Task: Run through the records and show each line that includes the string "location".

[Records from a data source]
-=-=-=-=-

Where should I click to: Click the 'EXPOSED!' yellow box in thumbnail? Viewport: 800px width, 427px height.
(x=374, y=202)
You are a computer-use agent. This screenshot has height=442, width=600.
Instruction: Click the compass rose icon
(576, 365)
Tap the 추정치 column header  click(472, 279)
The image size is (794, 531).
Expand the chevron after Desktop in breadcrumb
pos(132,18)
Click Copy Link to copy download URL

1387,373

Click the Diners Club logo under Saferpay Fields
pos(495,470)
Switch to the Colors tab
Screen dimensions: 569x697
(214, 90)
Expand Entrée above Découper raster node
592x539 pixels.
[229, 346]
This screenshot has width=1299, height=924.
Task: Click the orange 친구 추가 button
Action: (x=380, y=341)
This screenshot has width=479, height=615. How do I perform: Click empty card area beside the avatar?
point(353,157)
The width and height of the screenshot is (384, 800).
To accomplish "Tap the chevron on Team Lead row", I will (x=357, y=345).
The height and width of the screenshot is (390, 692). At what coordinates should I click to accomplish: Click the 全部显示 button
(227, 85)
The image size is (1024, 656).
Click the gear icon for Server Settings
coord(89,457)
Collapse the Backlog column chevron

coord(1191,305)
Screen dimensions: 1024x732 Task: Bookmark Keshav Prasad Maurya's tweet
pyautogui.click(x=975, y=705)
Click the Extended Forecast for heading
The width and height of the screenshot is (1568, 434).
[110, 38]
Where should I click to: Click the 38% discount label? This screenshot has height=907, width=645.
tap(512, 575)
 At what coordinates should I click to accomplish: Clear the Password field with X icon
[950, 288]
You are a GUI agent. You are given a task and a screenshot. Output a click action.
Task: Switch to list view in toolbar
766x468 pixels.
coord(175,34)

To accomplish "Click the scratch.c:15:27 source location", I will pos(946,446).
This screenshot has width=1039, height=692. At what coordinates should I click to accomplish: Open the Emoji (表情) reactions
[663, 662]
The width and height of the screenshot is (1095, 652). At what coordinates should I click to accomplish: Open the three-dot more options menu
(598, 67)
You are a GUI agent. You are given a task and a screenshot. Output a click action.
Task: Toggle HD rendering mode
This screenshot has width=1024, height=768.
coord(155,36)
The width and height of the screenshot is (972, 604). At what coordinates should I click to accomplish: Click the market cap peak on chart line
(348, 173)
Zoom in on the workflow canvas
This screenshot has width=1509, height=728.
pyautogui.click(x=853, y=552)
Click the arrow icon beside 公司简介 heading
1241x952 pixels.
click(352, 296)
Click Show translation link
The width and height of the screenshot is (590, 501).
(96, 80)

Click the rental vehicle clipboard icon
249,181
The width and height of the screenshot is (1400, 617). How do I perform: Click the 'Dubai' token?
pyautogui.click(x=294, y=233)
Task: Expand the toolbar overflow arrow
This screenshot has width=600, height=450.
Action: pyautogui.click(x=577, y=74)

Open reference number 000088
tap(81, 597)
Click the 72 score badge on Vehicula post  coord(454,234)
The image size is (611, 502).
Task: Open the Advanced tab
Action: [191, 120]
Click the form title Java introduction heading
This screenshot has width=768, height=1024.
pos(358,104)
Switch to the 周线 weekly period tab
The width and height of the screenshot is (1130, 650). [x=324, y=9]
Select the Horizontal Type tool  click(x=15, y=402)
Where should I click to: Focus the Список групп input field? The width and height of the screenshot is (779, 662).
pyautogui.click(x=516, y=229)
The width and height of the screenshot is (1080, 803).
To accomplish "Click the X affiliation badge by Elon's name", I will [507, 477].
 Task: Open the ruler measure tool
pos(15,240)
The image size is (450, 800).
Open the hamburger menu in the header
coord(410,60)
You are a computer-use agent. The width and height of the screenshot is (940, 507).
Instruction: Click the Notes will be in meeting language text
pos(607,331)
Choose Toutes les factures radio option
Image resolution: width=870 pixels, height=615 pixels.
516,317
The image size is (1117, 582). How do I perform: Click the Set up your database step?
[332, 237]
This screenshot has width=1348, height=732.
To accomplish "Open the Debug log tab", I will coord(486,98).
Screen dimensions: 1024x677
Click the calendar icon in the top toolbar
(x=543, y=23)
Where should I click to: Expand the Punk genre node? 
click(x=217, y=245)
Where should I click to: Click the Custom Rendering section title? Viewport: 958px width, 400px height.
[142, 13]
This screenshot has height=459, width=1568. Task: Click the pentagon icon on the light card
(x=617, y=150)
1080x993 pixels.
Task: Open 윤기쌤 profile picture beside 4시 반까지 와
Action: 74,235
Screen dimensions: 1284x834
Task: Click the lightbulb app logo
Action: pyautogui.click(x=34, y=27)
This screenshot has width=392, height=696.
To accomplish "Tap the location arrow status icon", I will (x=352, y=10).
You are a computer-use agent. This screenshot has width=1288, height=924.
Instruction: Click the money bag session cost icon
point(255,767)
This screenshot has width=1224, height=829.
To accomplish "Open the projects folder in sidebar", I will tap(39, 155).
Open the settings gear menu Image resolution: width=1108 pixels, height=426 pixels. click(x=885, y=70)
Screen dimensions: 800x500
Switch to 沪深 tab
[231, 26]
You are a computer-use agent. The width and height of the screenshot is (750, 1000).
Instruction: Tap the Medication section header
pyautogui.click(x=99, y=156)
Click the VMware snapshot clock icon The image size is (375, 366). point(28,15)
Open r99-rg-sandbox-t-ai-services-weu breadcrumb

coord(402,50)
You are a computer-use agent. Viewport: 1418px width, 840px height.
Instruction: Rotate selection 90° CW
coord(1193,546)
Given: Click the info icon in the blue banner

-=-=-=-=-

Exercise response:
To accomplish "Click the scratch.c:15:27 source location", I will pos(946,446).
To accomplish "Tap the location arrow status icon", I will (x=352, y=10).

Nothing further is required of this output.